-- Data shown follows --

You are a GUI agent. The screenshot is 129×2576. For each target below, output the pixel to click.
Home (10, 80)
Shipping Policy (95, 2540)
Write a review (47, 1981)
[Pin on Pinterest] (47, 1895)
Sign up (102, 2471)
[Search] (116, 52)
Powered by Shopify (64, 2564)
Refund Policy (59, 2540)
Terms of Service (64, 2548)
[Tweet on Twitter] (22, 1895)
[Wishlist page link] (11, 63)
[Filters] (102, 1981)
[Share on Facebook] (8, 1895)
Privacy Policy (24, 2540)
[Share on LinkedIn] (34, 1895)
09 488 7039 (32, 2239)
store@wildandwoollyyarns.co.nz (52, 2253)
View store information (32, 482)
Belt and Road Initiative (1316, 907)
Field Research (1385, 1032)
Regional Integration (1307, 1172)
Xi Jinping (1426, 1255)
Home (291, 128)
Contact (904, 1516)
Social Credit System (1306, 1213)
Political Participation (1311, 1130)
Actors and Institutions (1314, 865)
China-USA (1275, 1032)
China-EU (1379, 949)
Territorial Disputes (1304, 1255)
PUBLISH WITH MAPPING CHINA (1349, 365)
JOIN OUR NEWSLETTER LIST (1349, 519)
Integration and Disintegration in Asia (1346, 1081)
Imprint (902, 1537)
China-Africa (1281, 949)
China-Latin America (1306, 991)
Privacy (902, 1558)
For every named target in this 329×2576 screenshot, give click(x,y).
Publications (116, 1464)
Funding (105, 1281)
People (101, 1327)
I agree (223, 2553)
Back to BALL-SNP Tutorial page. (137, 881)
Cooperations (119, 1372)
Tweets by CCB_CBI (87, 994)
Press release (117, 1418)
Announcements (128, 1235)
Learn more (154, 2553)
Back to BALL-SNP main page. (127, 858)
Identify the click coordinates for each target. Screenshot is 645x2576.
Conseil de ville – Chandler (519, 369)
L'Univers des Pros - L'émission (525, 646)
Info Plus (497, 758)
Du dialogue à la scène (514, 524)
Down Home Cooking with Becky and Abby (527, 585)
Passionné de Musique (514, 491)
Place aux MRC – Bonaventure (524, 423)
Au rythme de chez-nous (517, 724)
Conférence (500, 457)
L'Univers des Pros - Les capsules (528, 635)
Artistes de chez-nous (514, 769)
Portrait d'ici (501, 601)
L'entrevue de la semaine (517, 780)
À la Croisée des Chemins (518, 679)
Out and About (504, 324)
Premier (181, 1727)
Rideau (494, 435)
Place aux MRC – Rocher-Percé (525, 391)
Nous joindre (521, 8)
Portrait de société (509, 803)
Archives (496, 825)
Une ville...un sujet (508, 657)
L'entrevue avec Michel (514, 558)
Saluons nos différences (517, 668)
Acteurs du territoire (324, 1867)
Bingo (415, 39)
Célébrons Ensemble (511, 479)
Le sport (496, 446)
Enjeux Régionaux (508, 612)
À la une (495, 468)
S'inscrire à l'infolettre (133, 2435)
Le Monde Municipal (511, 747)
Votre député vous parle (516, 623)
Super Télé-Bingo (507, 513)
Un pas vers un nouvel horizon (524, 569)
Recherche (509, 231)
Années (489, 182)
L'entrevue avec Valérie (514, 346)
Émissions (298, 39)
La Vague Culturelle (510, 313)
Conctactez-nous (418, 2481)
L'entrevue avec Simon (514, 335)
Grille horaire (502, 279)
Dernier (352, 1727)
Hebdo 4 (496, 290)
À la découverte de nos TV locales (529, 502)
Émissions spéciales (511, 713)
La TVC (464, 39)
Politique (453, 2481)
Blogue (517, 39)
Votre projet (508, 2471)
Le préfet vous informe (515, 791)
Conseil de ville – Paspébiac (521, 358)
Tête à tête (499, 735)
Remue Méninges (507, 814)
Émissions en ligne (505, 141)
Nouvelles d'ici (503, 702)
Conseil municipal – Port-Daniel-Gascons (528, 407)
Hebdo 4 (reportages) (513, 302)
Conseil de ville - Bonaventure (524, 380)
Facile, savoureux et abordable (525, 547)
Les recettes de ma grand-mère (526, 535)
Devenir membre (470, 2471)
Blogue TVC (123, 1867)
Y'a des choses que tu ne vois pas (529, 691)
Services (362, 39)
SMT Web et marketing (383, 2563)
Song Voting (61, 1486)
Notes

-- Data shown concluded --

Exercise objective: Transcribe each of the records verbatim.

The completed task:
You are a GUI agent. The screenshot is 129×2576. For each target below, output the pixel to click.
Home (10, 80)
Shipping Policy (95, 2540)
Write a review (47, 1981)
[Pin on Pinterest] (47, 1895)
Sign up (102, 2471)
[Search] (116, 52)
Powered by Shopify (64, 2564)
Refund Policy (59, 2540)
Terms of Service (64, 2548)
[Tweet on Twitter] (22, 1895)
[Wishlist page link] (11, 63)
[Filters] (102, 1981)
[Share on Facebook] (8, 1895)
Privacy Policy (24, 2540)
[Share on LinkedIn] (34, 1895)
09 488 7039 (32, 2239)
store@wildandwoollyyarns.co.nz (52, 2253)
View store information (32, 482)
Belt and Road Initiative (1316, 907)
Field Research (1385, 1032)
Regional Integration (1307, 1172)
Xi Jinping (1426, 1255)
Home (291, 128)
Contact (904, 1516)
Social Credit System (1306, 1213)
Political Participation (1311, 1130)
Actors and Institutions (1314, 865)
China-USA (1275, 1032)
China-EU (1379, 949)
Territorial Disputes (1304, 1255)
PUBLISH WITH MAPPING CHINA (1349, 365)
JOIN OUR NEWSLETTER LIST (1349, 519)
Integration and Disintegration in Asia (1346, 1081)
Imprint (902, 1537)
China-Africa (1281, 949)
China-Latin America (1306, 991)
Privacy (902, 1558)
For every named target in this 329×2576 screenshot, give click(x,y).
Publications (116, 1464)
Funding (105, 1281)
People (101, 1327)
I agree (223, 2553)
Back to BALL-SNP Tutorial page. (137, 881)
Cooperations (119, 1372)
Tweets by CCB_CBI (87, 994)
Press release (117, 1418)
Announcements (128, 1235)
Learn more (154, 2553)
Back to BALL-SNP main page. (127, 858)
Identify the click coordinates for each target. Screenshot is 645x2576.
Conseil de ville – Chandler (519, 369)
L'Univers des Pros - L'émission (525, 646)
Info Plus (497, 758)
Du dialogue à la scène (514, 524)
Down Home Cooking with Becky and Abby (527, 585)
Passionné de Musique (514, 491)
Place aux MRC – Bonaventure (524, 423)
Au rythme de chez-nous (517, 724)
Conférence (500, 457)
L'Univers des Pros - Les capsules (528, 635)
Artistes de chez-nous (514, 769)
Portrait d'ici (501, 601)
L'entrevue de la semaine (517, 780)
À la Croisée des Chemins (518, 679)
Out and About (504, 324)
Premier (181, 1727)
Rideau (494, 435)
Place aux MRC – Rocher-Percé (525, 391)
Nous joindre (521, 8)
Portrait de société (509, 803)
Archives (496, 825)
Une ville...un sujet (508, 657)
L'entrevue avec Michel (514, 558)
Saluons nos différences (517, 668)
Acteurs du territoire (324, 1867)
Bingo (415, 39)
Célébrons Ensemble (511, 479)
Le sport (496, 446)
Enjeux Régionaux (508, 612)
À la une (495, 468)
S'inscrire à l'infolettre (133, 2435)
Le Monde Municipal (511, 747)
Votre député vous parle (516, 623)
Super Télé-Bingo (507, 513)
Un pas vers un nouvel horizon (524, 569)
Recherche (509, 231)
Années (489, 182)
L'entrevue avec Valérie (514, 346)
Émissions (298, 39)
La Vague Culturelle (510, 313)
Conctactez-nous (418, 2481)
L'entrevue avec Simon (514, 335)
Grille horaire (502, 279)
Dernier (352, 1727)
Hebdo 4 (496, 290)
À la découverte de nos TV locales (529, 502)
Émissions spéciales (511, 713)
La TVC (464, 39)
Politique (453, 2481)
Blogue (517, 39)
Votre projet (508, 2471)
Le préfet vous informe (515, 791)
Conseil de ville – Paspébiac (521, 358)
Tête à tête (499, 735)
Remue Méninges (507, 814)
Émissions en ligne (505, 141)
Nouvelles d'ici (503, 702)
Conseil municipal – Port-Daniel-Gascons (528, 407)
Hebdo 4 (reportages) (513, 302)
Conseil de ville - Bonaventure (524, 380)
Facile, savoureux et abordable (525, 547)
Les recettes de ma grand-mère (526, 535)
Devenir membre (470, 2471)
Blogue TVC (123, 1867)
Y'a des choses que tu ne vois pas (529, 691)
Services (362, 39)
SMT Web et marketing (383, 2563)
Song Voting (61, 1486)
Notes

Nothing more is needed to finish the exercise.